Reina Maple. Por Ana Paulina Gutierrez.

Atravesó el lugar con pasos húmedos y sonoros. Su silueta grande y perfecta quebró el aire viciado y saturado por los cuerpos vaporosos que se congregaban ahí, huyendo de la lluvia. Antes que ella, había un viejo esperando mesa. La pelirroja no lo notó y se adelantó ocupando la única disponible. El mesero la recibió con una sonrisa tan grande que parecía haberse sacado la lotería. Su primera conquista. ¿O acaso la primera fui yo? La noté desde el momento que puso la primera de sus zapatillas de princesa gitana en el piso enlodado del restaurante. Me perdí en su cabello rojo. Caoba de ensueño, “Pelo de yegua pura sangre”, pensé. Se sentó en un rincón, junto al frigorífico. Apenas y cabía ahí. Recordé el pasaje de Alicia en el país de las maravillas, cuando crece tanto que sus brazos y sus piernas salen por puertas y ventanas. “¡Alicia! ¡Qué hermosa es!”, pensé. El viejo refunfuñó mientras esperaba que otros desocuparan otra mesa. No fue capaz de decir una sola palabra, cedió su turno a Alicia. La odiaba pero no dejaba de mirarla en silencio, con deseo.

Los meseros comenzaron a desfilar a su alrededor, entre risas cómplices y miradas lujuriosas que Alicia ni siquiera notaba. Un proveedor que esperaba el pago en la caja la miraba con los ojos desorbitados. Quería estar dentro de ella. ¡Seguro! Se acercaba como si pudiera penetrarla con la mirada. Ella conversaba con él sin ningún problema, haciendo crecer el deseo del hombre, infinitamente feo y excitado. Por un momento pensé que ella lo notaría y le daría un golpe seco. O quizá se lo comería, abriendo su boca carnosa, anaranjada en color y perfume. Pero no, simplemente se cerró un poco el cierre de la chaqueta y giró hacia el mesero para ordenar. Su voz gitana me atrapó y me llevó volando a los jardines de la Alhambra. Logré sentir los vientos fresquitos de la mañana y el olor a flores. ¿Será andaluza?
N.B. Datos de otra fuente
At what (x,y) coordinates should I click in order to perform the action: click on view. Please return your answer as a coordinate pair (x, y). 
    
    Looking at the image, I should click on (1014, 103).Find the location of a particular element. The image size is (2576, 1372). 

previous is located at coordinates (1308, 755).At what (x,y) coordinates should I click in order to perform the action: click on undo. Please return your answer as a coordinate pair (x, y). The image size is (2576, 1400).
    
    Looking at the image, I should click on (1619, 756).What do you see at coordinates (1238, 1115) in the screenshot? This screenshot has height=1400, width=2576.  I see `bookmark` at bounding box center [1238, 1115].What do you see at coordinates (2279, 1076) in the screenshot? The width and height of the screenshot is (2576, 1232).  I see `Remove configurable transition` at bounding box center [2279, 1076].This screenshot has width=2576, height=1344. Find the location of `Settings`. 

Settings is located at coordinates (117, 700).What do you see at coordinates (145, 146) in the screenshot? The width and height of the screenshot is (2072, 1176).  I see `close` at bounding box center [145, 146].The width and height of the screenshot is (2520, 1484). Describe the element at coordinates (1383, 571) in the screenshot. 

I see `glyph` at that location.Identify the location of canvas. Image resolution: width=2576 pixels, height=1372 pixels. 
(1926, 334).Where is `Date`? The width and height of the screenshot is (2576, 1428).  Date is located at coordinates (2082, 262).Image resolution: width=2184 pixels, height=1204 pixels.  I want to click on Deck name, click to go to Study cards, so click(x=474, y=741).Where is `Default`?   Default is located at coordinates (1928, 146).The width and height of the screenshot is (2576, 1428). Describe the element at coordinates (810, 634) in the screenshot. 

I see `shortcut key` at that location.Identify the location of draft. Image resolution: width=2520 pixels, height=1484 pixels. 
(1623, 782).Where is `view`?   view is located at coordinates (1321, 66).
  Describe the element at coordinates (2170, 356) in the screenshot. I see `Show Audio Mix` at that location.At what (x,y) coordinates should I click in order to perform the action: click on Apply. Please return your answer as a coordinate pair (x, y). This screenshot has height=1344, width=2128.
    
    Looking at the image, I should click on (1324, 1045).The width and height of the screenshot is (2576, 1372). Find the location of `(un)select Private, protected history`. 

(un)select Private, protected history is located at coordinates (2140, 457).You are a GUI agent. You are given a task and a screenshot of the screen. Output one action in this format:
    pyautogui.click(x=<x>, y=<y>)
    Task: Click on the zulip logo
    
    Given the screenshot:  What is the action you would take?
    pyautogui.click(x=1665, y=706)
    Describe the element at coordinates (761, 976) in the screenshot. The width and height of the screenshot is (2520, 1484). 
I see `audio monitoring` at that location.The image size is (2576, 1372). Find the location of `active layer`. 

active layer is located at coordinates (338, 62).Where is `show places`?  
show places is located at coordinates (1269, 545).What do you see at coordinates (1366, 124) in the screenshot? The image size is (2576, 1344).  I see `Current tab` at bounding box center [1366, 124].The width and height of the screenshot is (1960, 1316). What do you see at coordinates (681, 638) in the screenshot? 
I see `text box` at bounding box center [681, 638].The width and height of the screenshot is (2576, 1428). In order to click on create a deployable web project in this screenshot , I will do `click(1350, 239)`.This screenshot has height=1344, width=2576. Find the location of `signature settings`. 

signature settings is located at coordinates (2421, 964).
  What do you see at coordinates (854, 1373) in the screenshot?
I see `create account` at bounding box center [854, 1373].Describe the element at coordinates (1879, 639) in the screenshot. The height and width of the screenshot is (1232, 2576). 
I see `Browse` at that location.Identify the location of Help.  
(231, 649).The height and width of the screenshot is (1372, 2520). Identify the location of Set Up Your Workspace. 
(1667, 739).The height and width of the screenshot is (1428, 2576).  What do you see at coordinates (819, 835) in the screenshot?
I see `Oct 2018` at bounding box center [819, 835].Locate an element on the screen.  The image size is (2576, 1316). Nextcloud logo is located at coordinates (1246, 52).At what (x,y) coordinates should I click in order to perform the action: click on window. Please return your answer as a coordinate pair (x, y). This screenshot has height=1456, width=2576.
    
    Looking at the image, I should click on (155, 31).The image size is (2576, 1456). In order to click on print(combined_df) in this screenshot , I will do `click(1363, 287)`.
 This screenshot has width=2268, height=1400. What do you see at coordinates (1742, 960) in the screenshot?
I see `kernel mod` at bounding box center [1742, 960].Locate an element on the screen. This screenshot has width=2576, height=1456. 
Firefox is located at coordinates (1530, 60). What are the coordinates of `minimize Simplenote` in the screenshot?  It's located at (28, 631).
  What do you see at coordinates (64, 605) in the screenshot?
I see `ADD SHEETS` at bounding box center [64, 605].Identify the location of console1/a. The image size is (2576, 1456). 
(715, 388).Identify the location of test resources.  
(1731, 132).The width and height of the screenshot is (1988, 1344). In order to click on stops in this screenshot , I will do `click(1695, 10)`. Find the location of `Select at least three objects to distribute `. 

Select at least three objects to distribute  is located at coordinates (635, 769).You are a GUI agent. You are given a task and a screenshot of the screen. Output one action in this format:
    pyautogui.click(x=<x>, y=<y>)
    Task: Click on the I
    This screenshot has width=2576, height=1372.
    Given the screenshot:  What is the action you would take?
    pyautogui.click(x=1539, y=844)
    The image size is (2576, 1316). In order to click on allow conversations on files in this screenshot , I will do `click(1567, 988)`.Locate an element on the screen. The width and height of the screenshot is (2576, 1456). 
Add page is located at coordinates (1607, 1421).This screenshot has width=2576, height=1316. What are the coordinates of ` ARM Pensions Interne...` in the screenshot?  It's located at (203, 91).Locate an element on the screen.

Ella se arreglaba el cabello mientras se acomodaba en la silla. Por un instante nuestras miradas se encontraron y me di cuenta que un segundo antes estaba mirándole las tetas. Me avergoncé, pero no pude dejar de mirar. A ella pareció gustarle la idea y se quitó la chaqueta de cuero negra. “¡Pero qué calor!” Eso fue un flechazo de cupido, un arponazo directo al corazón paralizado. Una puñalada a traición. Estaba ahí la mujer de mis sueños. La pelirroja de Grenouille, con esa piel lechosa, con el olor de las flores y la grasa y con esa esencia única en el cabello rojo. En un segundo mi nariz estaba en su nuca, hundida en ese otoño absolutamente acariciable. Mis manos recorrían su espalda, comenzando por los hombros desnudos, solo cubiertos por las pecas que hacían de estrellas en un cielo totalmente blanco, apocalíptico. Trataba de atrapar su aroma con mi boca ansiosa, la nariz no me alcanzaba. Mi lengua descubrió que su piel sabía a miel de maple. ¡Claro! Eso era, un maple, una reina de maple. Me perdí en su cuello, lo llené de besos húmedos y mordidas desesperadas hasta erosionarlo. Mis manos ahora estaban en esas tetas que me habían llamado bajo la blusa de algodón casi transparente. Eran perfectas, un sueño. No pude esperar más y comencé a besarlas, también sabían a maple. Ella me miraba con sus ojos almendrados, y de pronto se convirtió en una vikinga. Tomó mi cabeza entre sus manos y me besó con una suavidad irreal. Parecía conocer mis labios desde hace siglos. Su boca también sabía a maple y a azahares. Movía su cuerpo como agitada por el viento, tirando flores y perfumando el aire a cientos de kilómetros. Me había tomado en sus brazos-ramas y me mecía a su ritmo. Al ritmo de los maples otoñales.

De pronto escuché una voz “¿Arroz o spaguetti?” Me encontré con la cara del mesero sonriente. No se imaginaba la tragedia que había provocado. Él solo hacía su labor. Irrumpió en mi sueño otoñal rompiéndolo en millones de fragmentos irrecuperables. La gitana seguía ahí, junto al frigorífico, con su chaqueta de cuero, sus vaqueros y sus zapatillas de princesa, devorando unos tacos y escurriendo salsa por las comisuras de los labios mientras hablaba de cerquita con el hombre feo de la barra. Se había convertido en un dragón. Ya no era más mi Alicia, ni tampoco la vikinga que me mecía en sus brazos de árbol rojo. Había dejado de ser la reina maple y no volvería a serlo.